(Beginning of RECORDS PROVIDED)

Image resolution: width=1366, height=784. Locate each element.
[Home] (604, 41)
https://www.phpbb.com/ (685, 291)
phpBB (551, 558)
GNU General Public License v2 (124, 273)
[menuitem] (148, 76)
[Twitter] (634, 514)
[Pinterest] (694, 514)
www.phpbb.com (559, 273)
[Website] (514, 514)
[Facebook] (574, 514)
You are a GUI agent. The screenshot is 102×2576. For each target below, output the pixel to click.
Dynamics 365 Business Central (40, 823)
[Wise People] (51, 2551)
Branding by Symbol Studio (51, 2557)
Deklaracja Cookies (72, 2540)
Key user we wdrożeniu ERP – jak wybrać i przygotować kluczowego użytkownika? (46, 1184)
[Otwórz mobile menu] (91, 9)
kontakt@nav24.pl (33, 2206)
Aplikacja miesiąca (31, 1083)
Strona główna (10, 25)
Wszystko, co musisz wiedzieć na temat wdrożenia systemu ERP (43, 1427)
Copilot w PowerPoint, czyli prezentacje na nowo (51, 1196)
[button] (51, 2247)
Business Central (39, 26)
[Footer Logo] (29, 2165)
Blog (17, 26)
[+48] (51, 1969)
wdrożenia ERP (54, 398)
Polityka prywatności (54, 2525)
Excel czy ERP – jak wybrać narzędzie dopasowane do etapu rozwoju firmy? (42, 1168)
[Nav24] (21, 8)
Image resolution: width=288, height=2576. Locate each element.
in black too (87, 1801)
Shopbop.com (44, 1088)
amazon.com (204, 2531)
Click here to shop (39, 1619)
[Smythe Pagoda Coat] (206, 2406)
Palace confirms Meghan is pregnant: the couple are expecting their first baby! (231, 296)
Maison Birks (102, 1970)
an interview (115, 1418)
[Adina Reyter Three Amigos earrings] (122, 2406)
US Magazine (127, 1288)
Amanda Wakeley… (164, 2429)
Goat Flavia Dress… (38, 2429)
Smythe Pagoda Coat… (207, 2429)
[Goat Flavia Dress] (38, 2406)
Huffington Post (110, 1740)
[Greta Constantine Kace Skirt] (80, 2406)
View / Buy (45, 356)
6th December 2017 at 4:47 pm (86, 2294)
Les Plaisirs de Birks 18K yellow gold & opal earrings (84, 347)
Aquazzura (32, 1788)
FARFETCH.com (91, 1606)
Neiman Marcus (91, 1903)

(End of RECORDS PROVIDED)

YOUR ASSIGNMENT
Reproduce the records exactly as they appear.

OUTPUT FOR THIS TASK
Image resolution: width=1366, height=784. Locate each element.
[Home] (604, 41)
https://www.phpbb.com/ (685, 291)
phpBB (551, 558)
GNU General Public License v2 (124, 273)
[menuitem] (148, 76)
[Twitter] (634, 514)
[Pinterest] (694, 514)
www.phpbb.com (559, 273)
[Website] (514, 514)
[Facebook] (574, 514)
You are a GUI agent. The screenshot is 102×2576. For each target below, output the pixel to click.
Dynamics 365 Business Central (40, 823)
[Wise People] (51, 2551)
Branding by Symbol Studio (51, 2557)
Deklaracja Cookies (72, 2540)
Key user we wdrożeniu ERP – jak wybrać i przygotować kluczowego użytkownika? (46, 1184)
[Otwórz mobile menu] (91, 9)
kontakt@nav24.pl (33, 2206)
Aplikacja miesiąca (31, 1083)
Strona główna (10, 25)
Wszystko, co musisz wiedzieć na temat wdrożenia systemu ERP (43, 1427)
Copilot w PowerPoint, czyli prezentacje na nowo (51, 1196)
[button] (51, 2247)
Business Central (39, 26)
[Footer Logo] (29, 2165)
Blog (17, 26)
[+48] (51, 1969)
wdrożenia ERP (54, 398)
Polityka prywatności (54, 2525)
Excel czy ERP – jak wybrać narzędzie dopasowane do etapu rozwoju firmy? (42, 1168)
[Nav24] (21, 8)
Image resolution: width=288, height=2576. Locate each element.
in black too (87, 1801)
Shopbop.com (44, 1088)
amazon.com (204, 2531)
Click here to shop (39, 1619)
[Smythe Pagoda Coat] (206, 2406)
Palace confirms Meghan is pregnant: the couple are expecting their first baby! (231, 296)
Maison Birks (102, 1970)
an interview (115, 1418)
[Adina Reyter Three Amigos earrings] (122, 2406)
US Magazine (127, 1288)
Amanda Wakeley… (164, 2429)
Goat Flavia Dress… (38, 2429)
Smythe Pagoda Coat… (207, 2429)
[Goat Flavia Dress] (38, 2406)
Huffington Post (110, 1740)
[Greta Constantine Kace Skirt] (80, 2406)
View / Buy (45, 356)
6th December 2017 at 4:47 pm (86, 2294)
Les Plaisirs de Birks 18K yellow gold & opal earrings (84, 347)
Aquazzura (32, 1788)
FARFETCH.com (91, 1606)
Neiman Marcus (91, 1903)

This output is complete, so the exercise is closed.